## Exercise
From the data below, pull out every line that contains the string "screenshot", counting only matches with the same uppercase and lowercase letters.

## Extracted records
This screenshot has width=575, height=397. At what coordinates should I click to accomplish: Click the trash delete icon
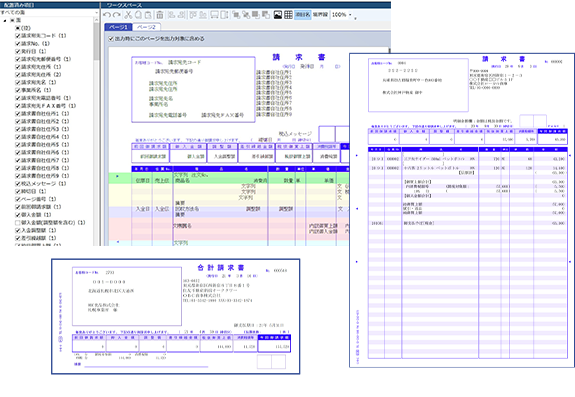[160, 15]
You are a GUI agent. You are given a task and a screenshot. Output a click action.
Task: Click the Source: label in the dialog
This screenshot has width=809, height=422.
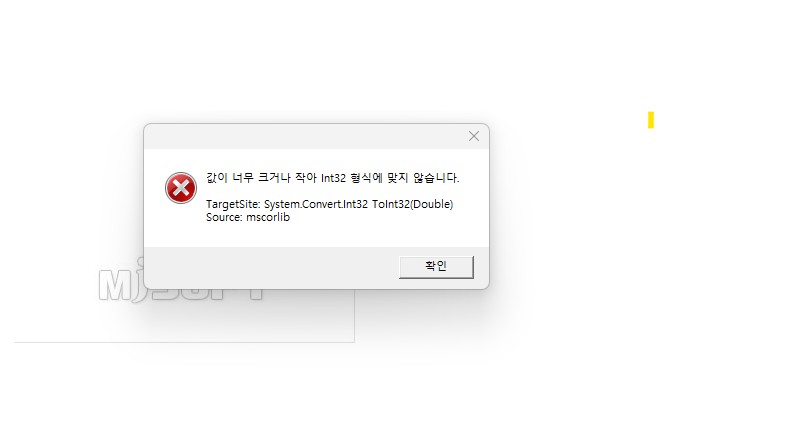(x=224, y=217)
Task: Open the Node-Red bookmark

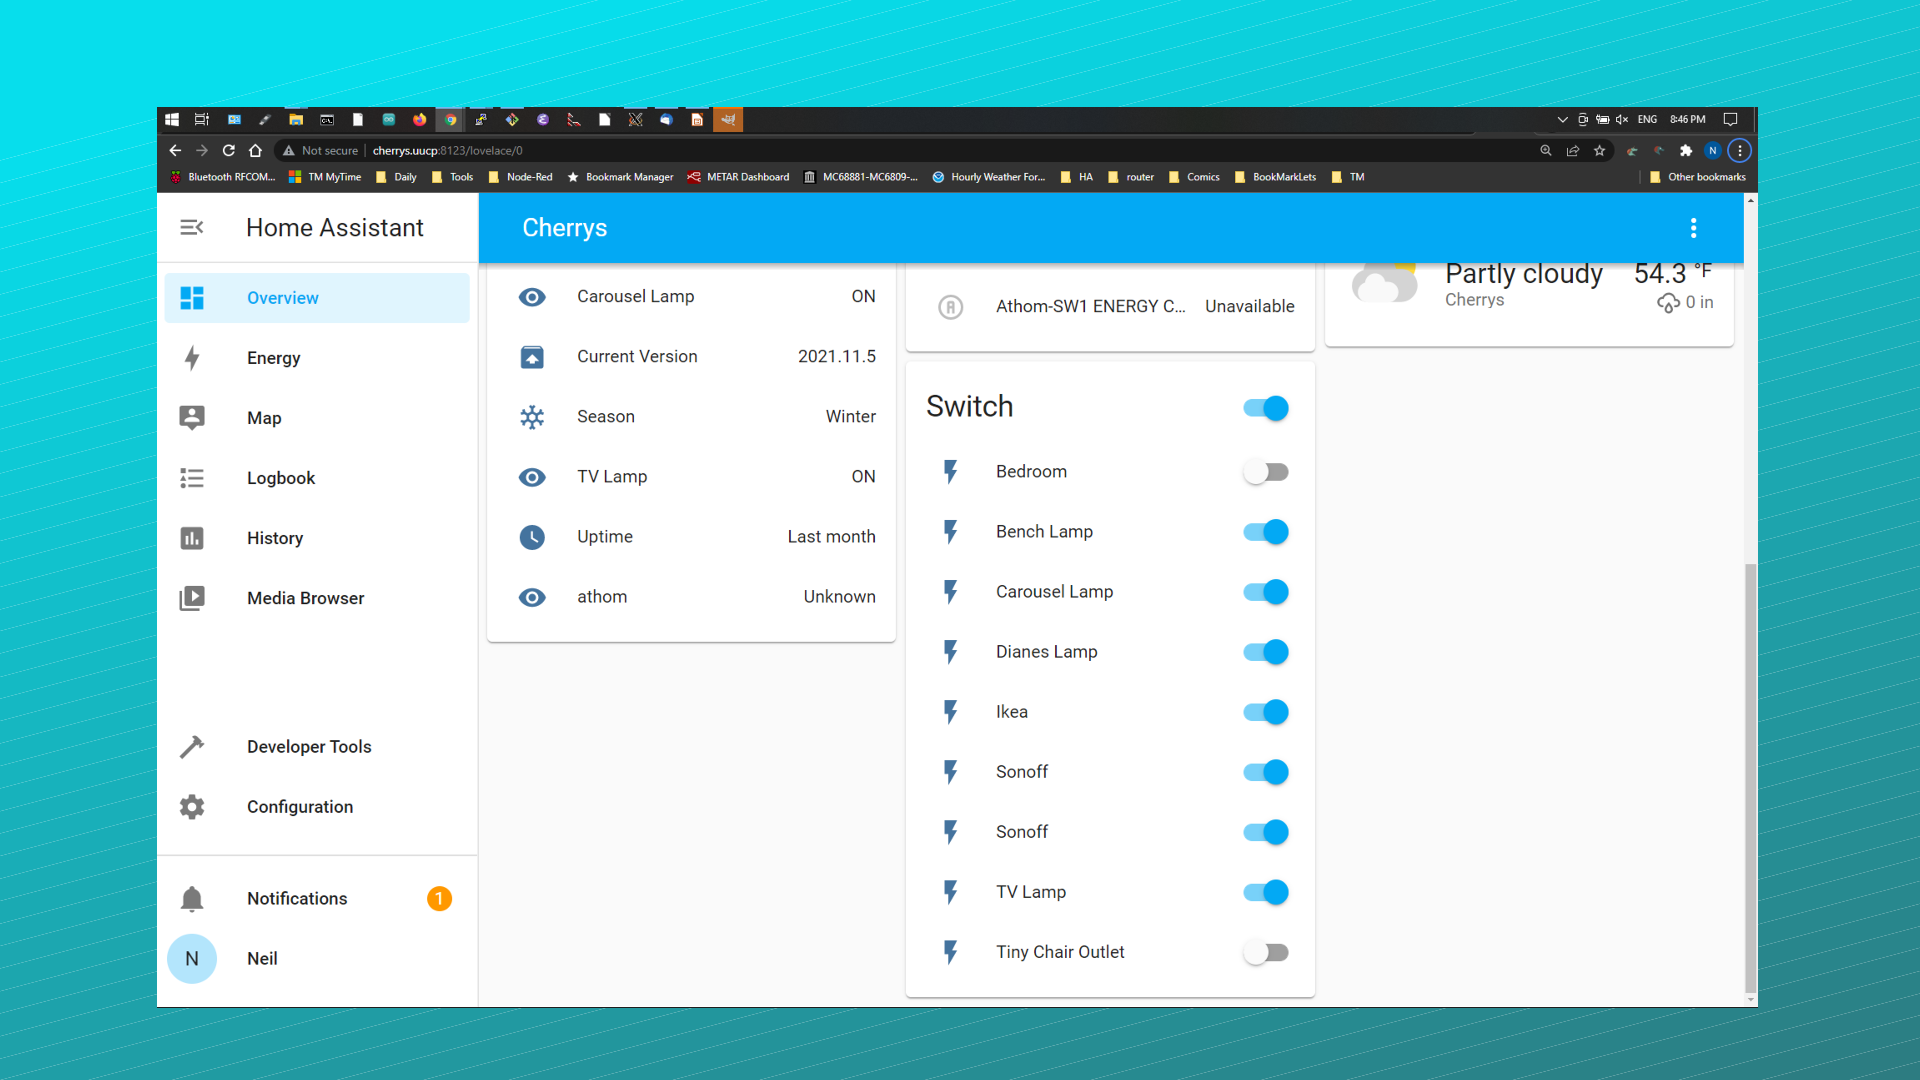Action: coord(521,177)
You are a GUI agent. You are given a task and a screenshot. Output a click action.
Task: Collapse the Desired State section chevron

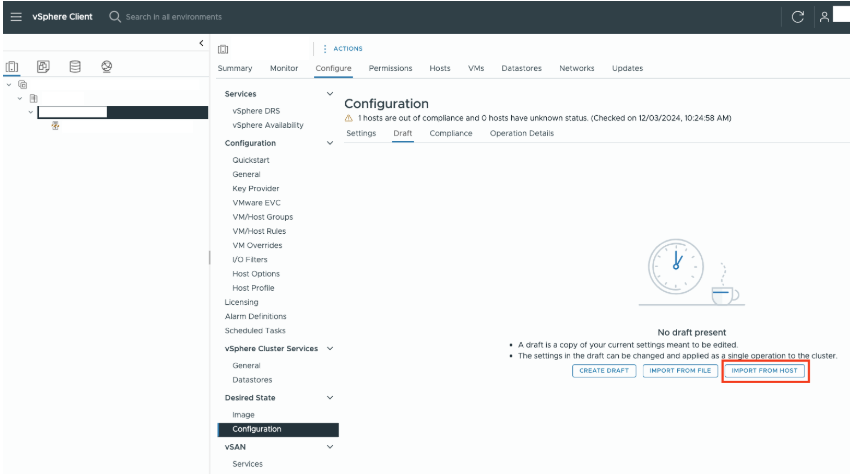pos(330,397)
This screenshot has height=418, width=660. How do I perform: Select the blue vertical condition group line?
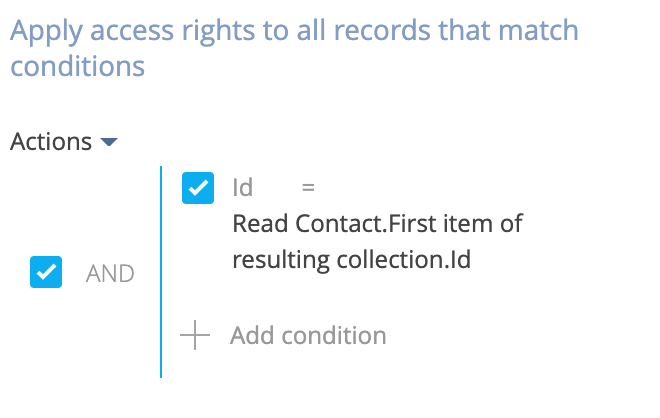pos(161,272)
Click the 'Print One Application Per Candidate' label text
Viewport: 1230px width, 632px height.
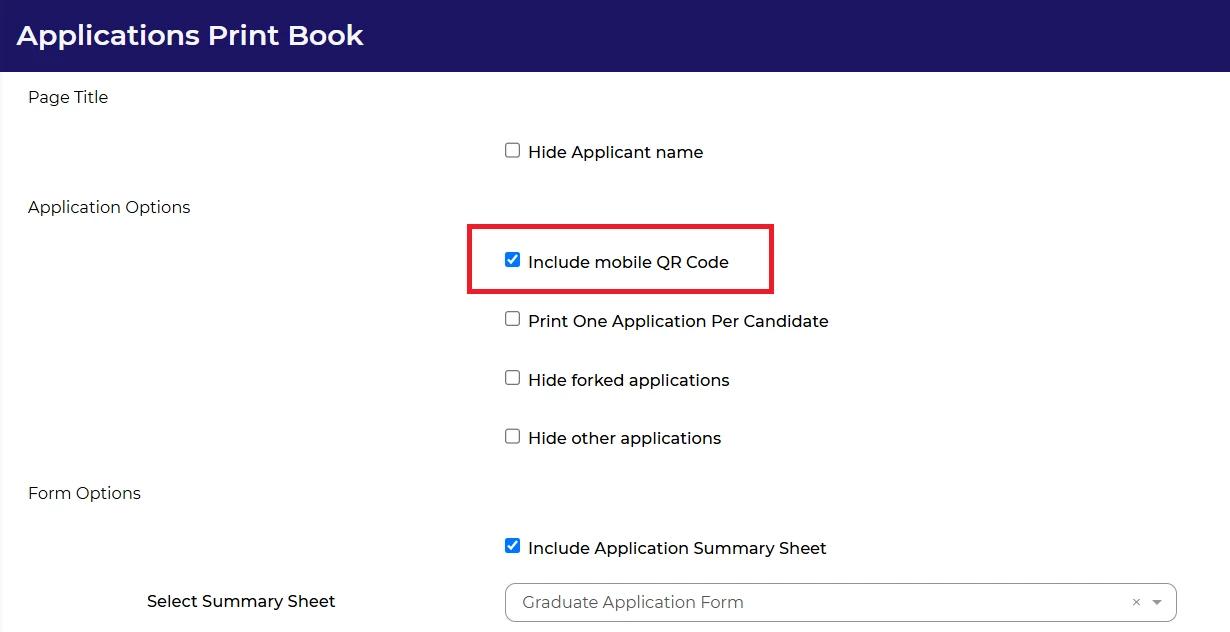[678, 322]
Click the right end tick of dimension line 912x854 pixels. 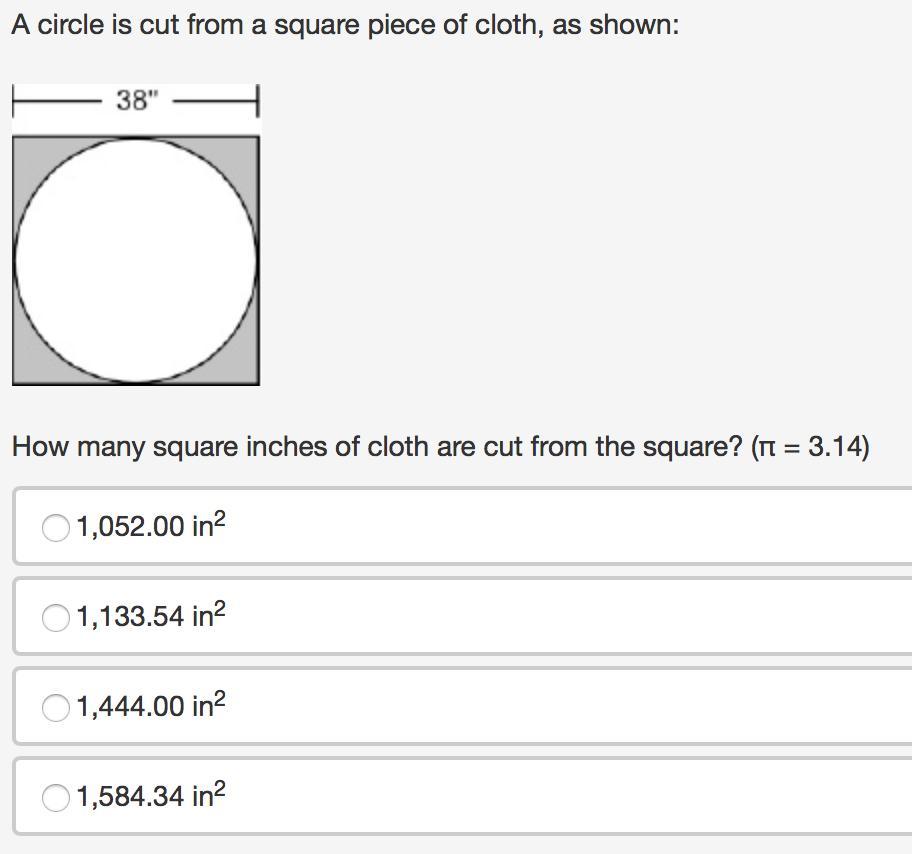(x=258, y=101)
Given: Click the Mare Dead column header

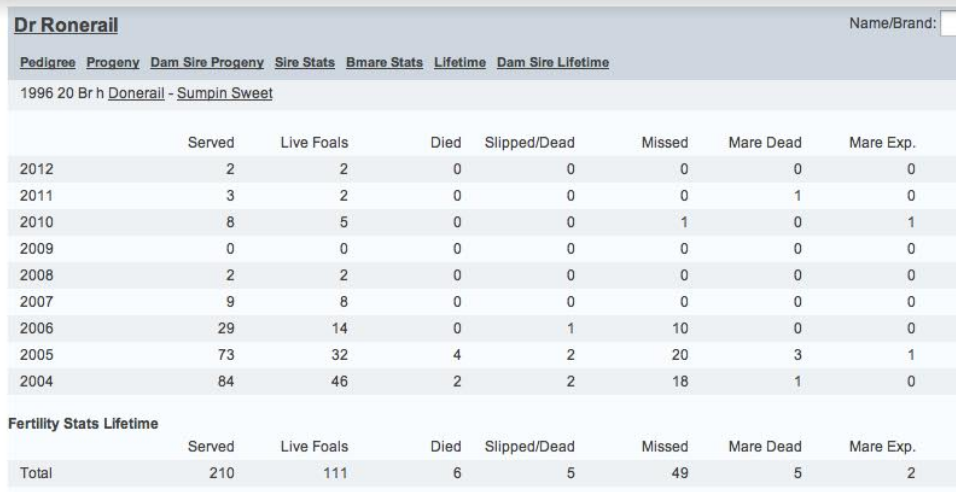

## Response to this exercise
This screenshot has width=575, height=397. At what coordinates should I click to accomplish: Click the trash delete icon
You are a GUI agent. You are given a task and a screenshot. Output a click action.
This screenshot has width=809, height=422.
You are a GUI agent. You are given a task and a screenshot. Output a click action.
This screenshot has height=418, width=660. How do I perform: Select the blue vertical condition group line?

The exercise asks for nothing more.